In the scientific community, such words are combined into a separate category called onomatopoeic words. They can both accurately convey the emitted sound and describe it. There is also a scientific name for this process — onomatopoeia, which is translated from Latin as “word-creation”. 

Let's deviate a little from the topic and recall videos that are quite popular on the Internet, in which cats are called using different sounds accepted in a particular language, and they respond to the call that is closer to them. This is exactly what we would like to analyze in this article. 

Onomatopoeia in nature 

All living things in the nature around us necessarily make some kind of sound. Possibly other than fish. They really don't know how to talk. The cats say "meow", the dog says "woof". But is it true in English? And what other words do you need to remember to describe to your English friend your trip to the nearest campsite last weekend? 

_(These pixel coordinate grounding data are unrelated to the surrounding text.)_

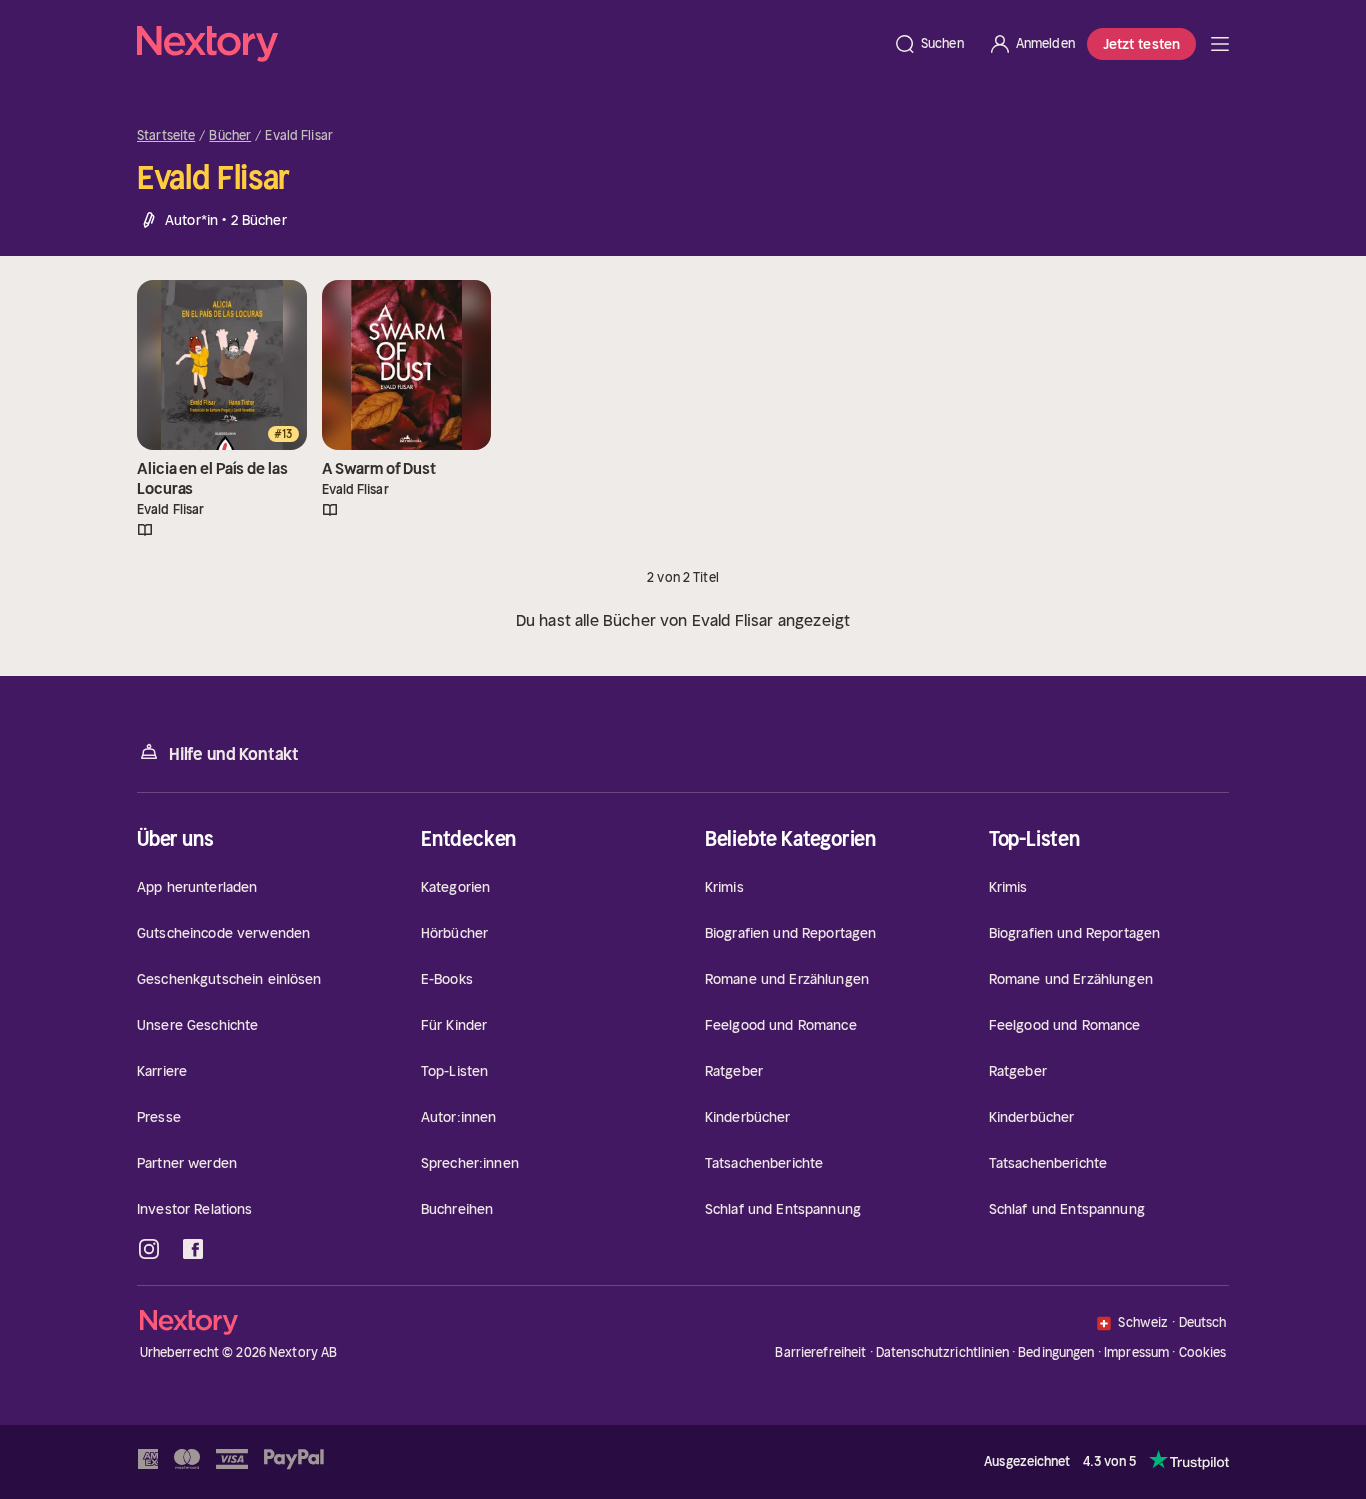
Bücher (230, 136)
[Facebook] (193, 1249)
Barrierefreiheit (820, 1352)
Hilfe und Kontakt (234, 754)
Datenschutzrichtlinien (942, 1352)
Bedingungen (1056, 1352)
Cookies (1203, 1353)
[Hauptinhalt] (1220, 44)
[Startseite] (509, 44)
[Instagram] (149, 1249)
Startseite (166, 136)
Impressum (1136, 1352)
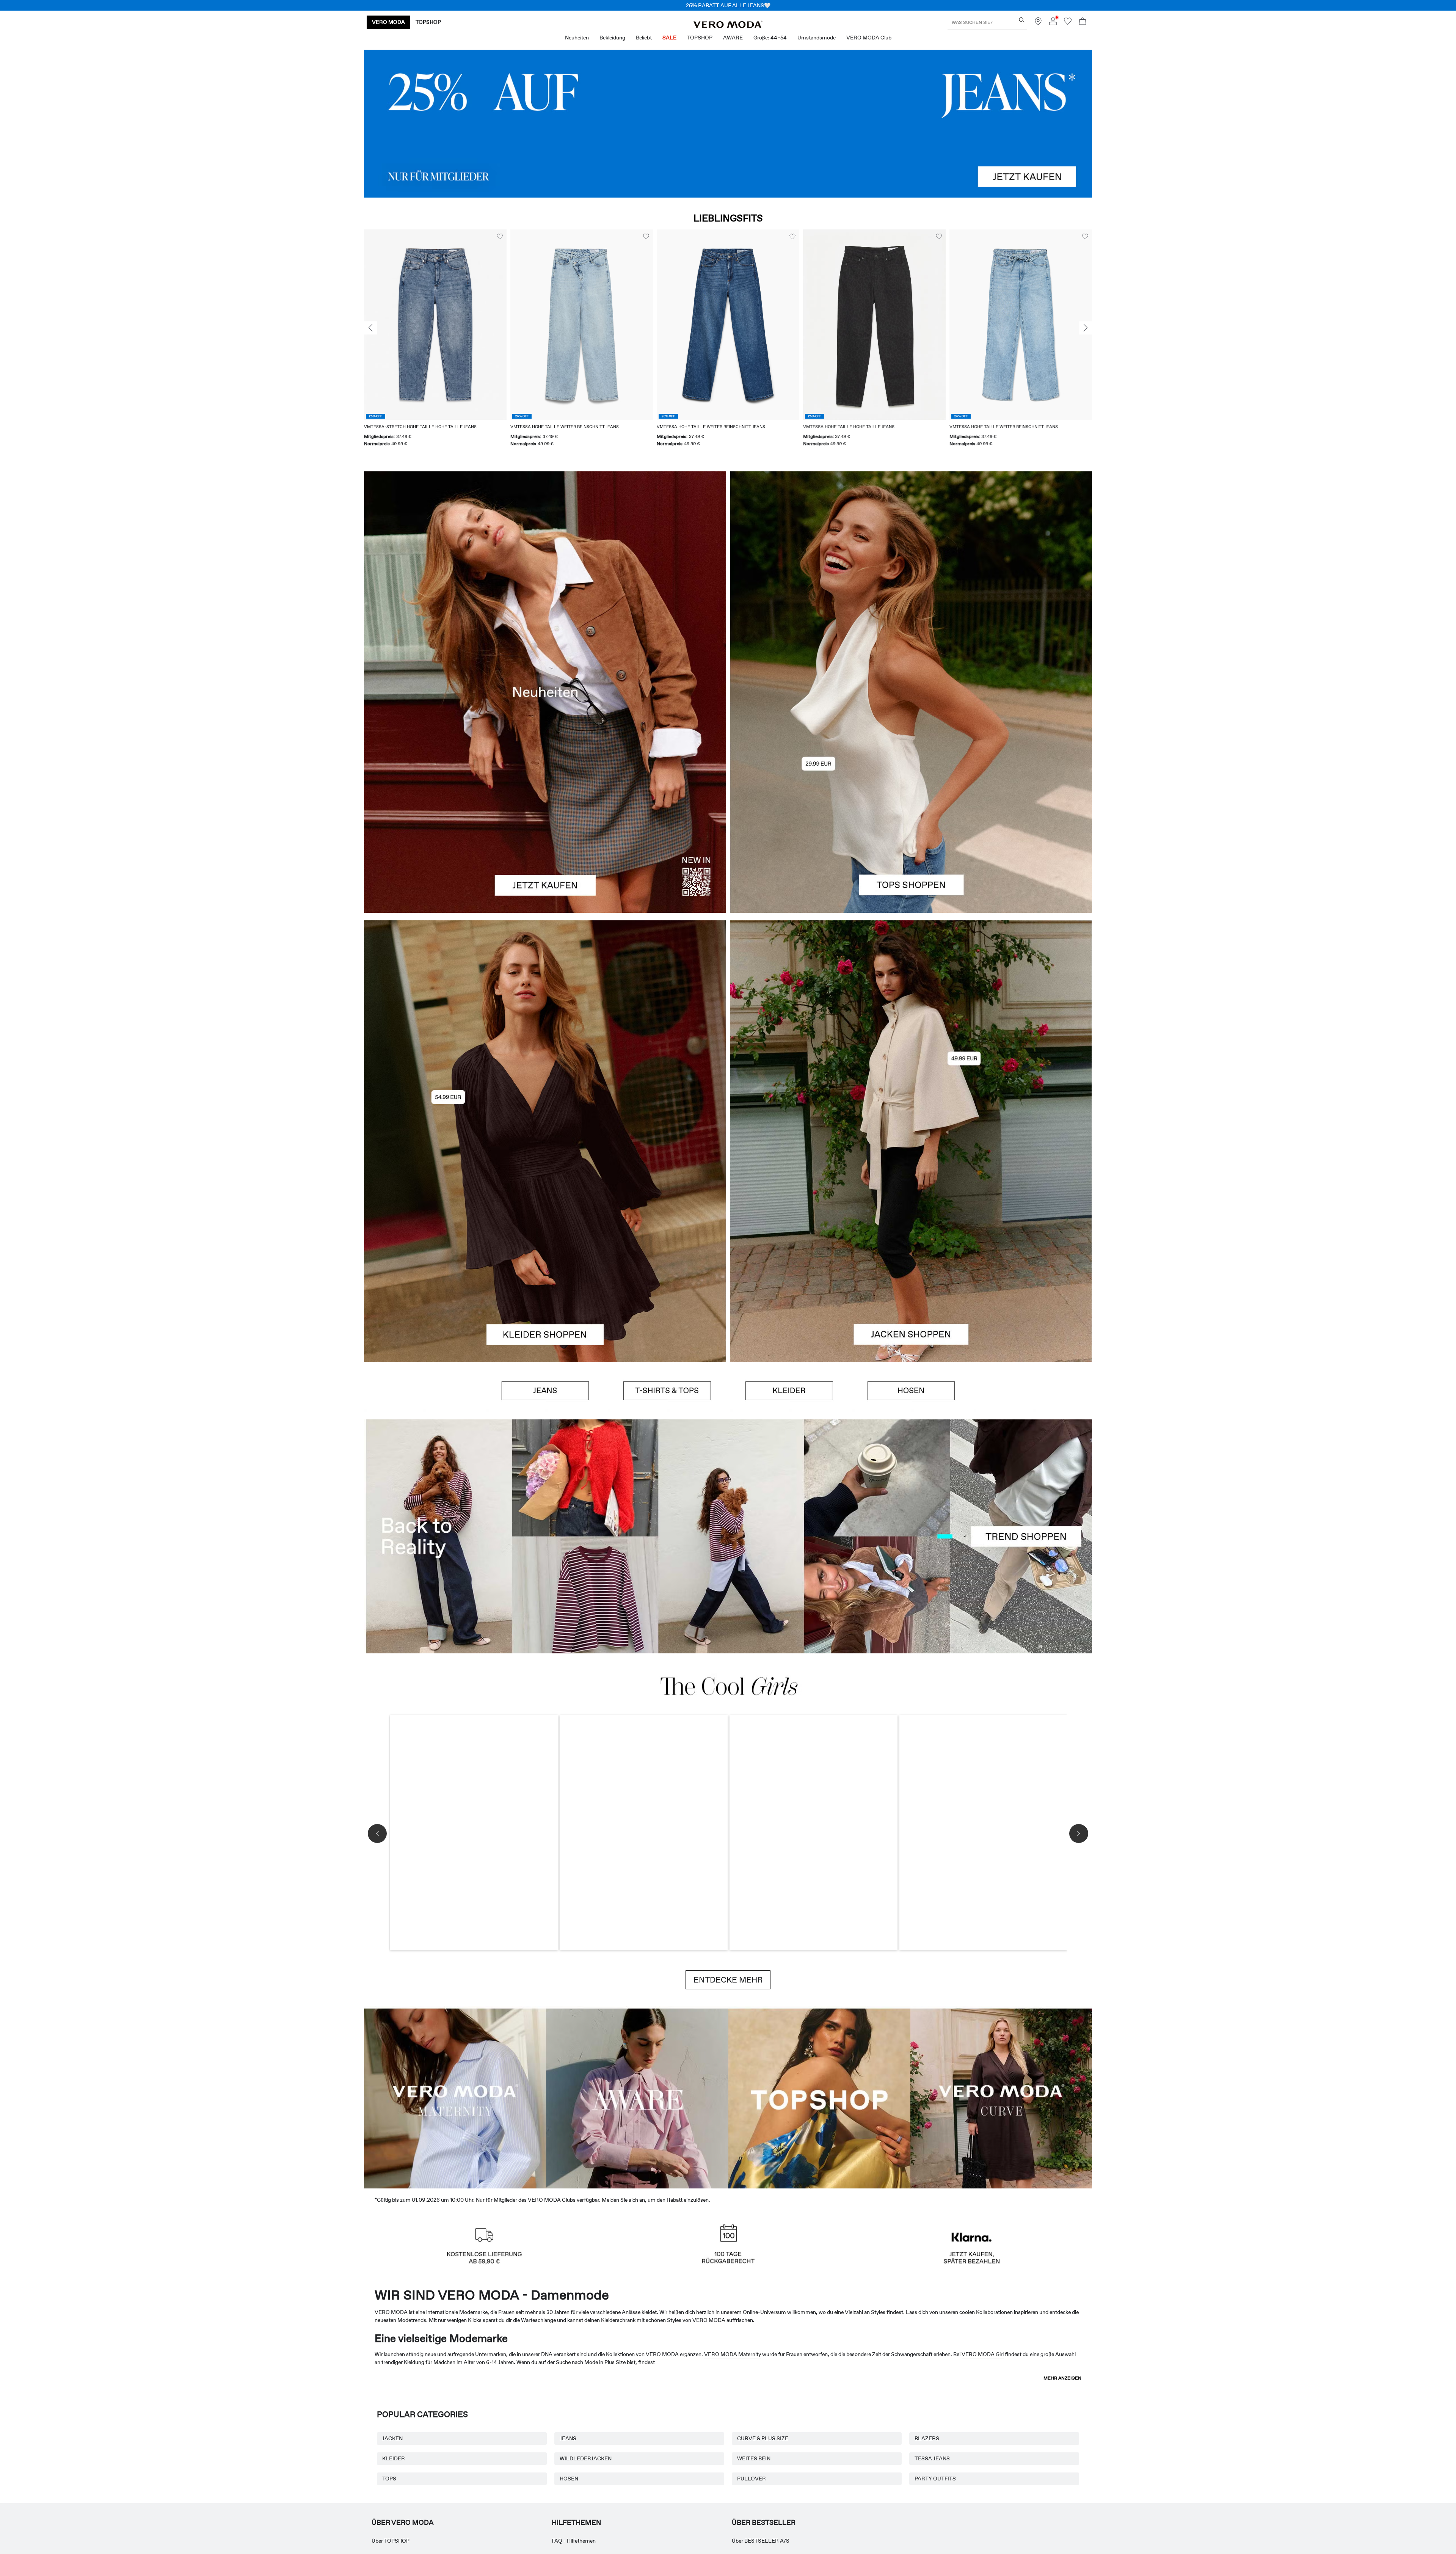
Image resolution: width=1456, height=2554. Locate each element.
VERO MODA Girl (983, 2354)
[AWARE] (637, 2097)
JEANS (568, 2438)
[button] (435, 324)
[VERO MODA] (728, 26)
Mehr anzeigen (1062, 2378)
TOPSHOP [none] (428, 22)
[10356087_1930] (545, 1030)
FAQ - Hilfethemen (574, 2541)
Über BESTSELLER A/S (760, 2541)
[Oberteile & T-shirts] (911, 802)
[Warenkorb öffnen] (1082, 22)
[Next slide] (1085, 328)
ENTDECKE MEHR (728, 1979)
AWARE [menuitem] (733, 38)
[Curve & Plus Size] (1001, 2097)
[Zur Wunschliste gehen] (1068, 23)
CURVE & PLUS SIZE (762, 2438)
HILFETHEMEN (576, 2522)
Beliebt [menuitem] (644, 38)
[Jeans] (728, 124)
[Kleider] (545, 1251)
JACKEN (392, 2438)
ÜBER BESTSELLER (763, 2522)
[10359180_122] (911, 1030)
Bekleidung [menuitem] (612, 38)
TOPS (389, 2479)
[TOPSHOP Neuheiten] (819, 2097)
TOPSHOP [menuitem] (699, 38)
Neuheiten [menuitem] (577, 38)
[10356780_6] (911, 581)
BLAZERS (927, 2438)
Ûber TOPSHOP (391, 2541)
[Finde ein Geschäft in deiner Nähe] (1038, 23)
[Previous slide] (370, 328)
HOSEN (569, 2479)
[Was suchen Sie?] (1021, 19)
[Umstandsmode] (455, 2097)
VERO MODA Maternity (732, 2354)
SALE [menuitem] (669, 38)
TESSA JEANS (932, 2458)
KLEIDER (393, 2458)
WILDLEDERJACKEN (586, 2458)
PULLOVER (751, 2479)
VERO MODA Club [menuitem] (868, 38)
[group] (435, 342)
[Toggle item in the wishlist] (499, 236)
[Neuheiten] (545, 692)
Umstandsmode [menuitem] (816, 38)
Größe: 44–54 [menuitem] (770, 38)
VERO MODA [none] (388, 22)
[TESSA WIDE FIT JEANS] (728, 1536)
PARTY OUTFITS (935, 2479)
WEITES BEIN (753, 2458)
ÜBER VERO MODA (403, 2522)
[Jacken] (911, 1251)
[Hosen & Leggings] (911, 1391)
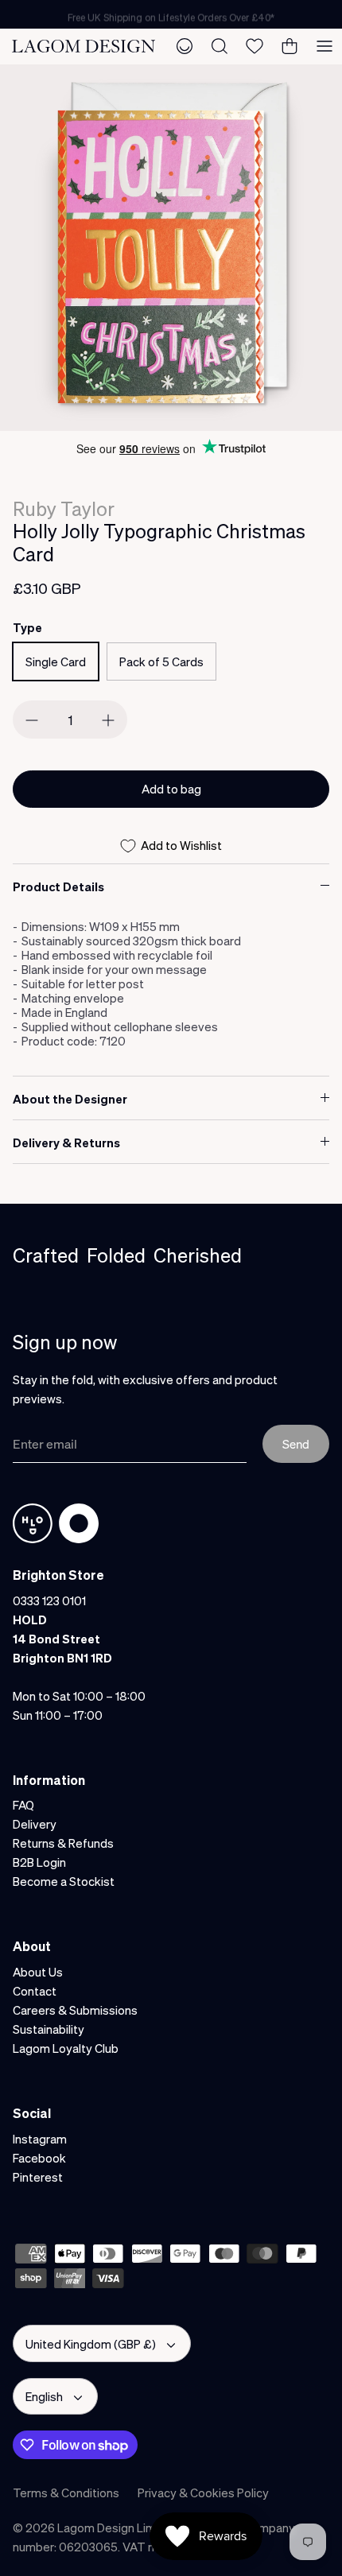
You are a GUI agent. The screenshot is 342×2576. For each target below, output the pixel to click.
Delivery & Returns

  • The dog says — bow-wow / woof-woof 
  • The kitty says — meow 
  • Squirrel and mouse say — squeak-squeak 
  • Donkey says — bray 
  • Piggy says— oink-oink 

Is the message clear? Now let's talk about the difference between American and British dogs. As you know, American English is popularly considered a simple variant of the language that the people have adapted for themselves. So, is there a difference between the onomatopoeia in these two variants? 

In English, there are five equivalents of the "woof": woof, bow-wow, ruff, yap, growl. And the latter is more related to growling. Large dogs bark and growl, small dogs yelp. But scientists, alas, have not yet identified the difference between their origin. But, for example, in Australian English there is a sound that a giraffe makes, which is not in other varieties of English. 

If you want to have fun with the whole family and find out what animals say, remember the video for the song “What does the fox say?”, Which thundered all over the world with its popularity a few years ago. A simple song will introduce you to many sounds that animals make ;) But how does a fox speak? 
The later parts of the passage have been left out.